[What the task asks]
Once you find the line containing "foundry blueprint slot" in the data below, copy it and each following line exactly, up to and including the line containing "Select the Unknown Device icon with warning", and nothing else.

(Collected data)

------------

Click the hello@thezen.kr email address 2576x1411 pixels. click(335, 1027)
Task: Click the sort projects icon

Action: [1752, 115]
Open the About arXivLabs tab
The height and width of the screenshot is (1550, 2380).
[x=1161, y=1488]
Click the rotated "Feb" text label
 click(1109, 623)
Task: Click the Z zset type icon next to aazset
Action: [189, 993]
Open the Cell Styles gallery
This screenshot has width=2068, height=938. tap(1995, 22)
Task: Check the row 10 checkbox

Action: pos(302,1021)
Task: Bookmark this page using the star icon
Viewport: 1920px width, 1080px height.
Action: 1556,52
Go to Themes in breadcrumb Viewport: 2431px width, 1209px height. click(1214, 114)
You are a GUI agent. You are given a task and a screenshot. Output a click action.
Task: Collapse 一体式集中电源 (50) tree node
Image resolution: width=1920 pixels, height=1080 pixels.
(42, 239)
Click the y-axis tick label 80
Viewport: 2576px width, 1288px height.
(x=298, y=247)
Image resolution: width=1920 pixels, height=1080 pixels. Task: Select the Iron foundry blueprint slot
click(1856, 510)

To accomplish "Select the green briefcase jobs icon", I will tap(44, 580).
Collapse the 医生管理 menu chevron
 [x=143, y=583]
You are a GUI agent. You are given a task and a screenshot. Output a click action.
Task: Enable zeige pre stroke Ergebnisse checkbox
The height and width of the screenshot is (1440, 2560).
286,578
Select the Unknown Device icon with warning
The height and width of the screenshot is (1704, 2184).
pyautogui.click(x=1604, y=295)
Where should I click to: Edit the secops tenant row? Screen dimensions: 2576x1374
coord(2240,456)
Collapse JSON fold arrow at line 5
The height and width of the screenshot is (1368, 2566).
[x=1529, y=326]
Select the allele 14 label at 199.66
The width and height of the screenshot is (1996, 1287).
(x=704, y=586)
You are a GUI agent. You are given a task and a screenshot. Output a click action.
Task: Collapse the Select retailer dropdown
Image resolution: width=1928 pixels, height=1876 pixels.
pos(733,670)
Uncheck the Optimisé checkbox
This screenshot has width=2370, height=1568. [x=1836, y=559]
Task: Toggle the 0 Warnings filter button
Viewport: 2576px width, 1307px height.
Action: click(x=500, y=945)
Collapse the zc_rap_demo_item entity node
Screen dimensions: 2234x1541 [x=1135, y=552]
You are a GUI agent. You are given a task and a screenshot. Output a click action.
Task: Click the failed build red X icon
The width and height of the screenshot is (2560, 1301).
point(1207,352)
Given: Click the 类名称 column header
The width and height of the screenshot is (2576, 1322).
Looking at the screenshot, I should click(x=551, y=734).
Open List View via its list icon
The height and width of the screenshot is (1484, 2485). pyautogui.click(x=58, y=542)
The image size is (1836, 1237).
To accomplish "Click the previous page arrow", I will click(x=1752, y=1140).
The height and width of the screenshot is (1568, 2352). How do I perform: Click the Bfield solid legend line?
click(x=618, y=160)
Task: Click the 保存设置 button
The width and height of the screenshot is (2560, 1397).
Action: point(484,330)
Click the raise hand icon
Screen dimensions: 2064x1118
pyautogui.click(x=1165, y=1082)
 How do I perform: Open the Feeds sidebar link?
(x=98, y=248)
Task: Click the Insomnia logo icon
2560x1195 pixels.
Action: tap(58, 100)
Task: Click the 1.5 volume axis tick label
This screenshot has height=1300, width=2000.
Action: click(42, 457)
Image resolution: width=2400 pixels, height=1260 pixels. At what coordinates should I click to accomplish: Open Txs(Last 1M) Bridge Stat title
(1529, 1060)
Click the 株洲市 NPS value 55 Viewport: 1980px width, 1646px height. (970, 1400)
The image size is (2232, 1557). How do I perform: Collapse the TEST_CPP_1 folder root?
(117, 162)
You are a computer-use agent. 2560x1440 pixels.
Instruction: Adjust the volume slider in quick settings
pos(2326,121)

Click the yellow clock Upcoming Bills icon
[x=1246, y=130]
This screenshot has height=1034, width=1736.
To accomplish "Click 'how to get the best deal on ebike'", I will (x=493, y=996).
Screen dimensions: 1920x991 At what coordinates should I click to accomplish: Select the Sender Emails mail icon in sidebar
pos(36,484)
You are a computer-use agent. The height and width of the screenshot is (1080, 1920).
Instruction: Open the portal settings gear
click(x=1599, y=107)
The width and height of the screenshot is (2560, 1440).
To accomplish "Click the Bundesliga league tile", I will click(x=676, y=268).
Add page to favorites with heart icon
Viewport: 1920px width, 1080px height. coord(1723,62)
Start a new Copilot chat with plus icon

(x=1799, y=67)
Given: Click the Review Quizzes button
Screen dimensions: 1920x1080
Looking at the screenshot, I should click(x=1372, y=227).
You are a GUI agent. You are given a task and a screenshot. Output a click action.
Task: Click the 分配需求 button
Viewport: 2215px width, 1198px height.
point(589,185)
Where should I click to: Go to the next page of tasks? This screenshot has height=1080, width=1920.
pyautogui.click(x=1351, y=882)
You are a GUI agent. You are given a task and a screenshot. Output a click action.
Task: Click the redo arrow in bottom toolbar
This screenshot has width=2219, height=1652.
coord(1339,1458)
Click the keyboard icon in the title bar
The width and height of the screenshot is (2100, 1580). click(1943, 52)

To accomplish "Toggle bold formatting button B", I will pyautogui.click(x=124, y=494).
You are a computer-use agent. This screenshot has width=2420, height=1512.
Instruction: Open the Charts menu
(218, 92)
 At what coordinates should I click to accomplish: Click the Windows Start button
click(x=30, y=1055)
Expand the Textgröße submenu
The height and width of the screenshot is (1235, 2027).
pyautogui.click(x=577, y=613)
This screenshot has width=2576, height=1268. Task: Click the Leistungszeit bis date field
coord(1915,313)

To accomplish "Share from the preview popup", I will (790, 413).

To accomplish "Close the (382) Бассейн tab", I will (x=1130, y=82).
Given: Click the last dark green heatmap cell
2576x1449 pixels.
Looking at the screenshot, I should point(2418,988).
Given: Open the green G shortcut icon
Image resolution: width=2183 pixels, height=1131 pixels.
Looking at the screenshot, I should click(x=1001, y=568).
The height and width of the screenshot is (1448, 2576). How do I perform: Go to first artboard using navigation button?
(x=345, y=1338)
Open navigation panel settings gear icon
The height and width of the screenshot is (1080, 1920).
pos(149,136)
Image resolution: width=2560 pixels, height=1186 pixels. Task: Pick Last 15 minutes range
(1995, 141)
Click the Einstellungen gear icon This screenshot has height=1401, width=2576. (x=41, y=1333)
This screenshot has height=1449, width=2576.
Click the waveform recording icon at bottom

------------

[Answer to the exercise]
Image resolution: width=1920 pixels, height=1080 pixels. Task: Select the Iron foundry blueprint slot
click(1856, 510)

To accomplish "Select the green briefcase jobs icon", I will tap(44, 580).
Collapse the 医生管理 menu chevron
 [x=143, y=583]
You are a GUI agent. You are given a task and a screenshot. Output a click action.
Task: Enable zeige pre stroke Ergebnisse checkbox
The height and width of the screenshot is (1440, 2560).
286,578
Select the Unknown Device icon with warning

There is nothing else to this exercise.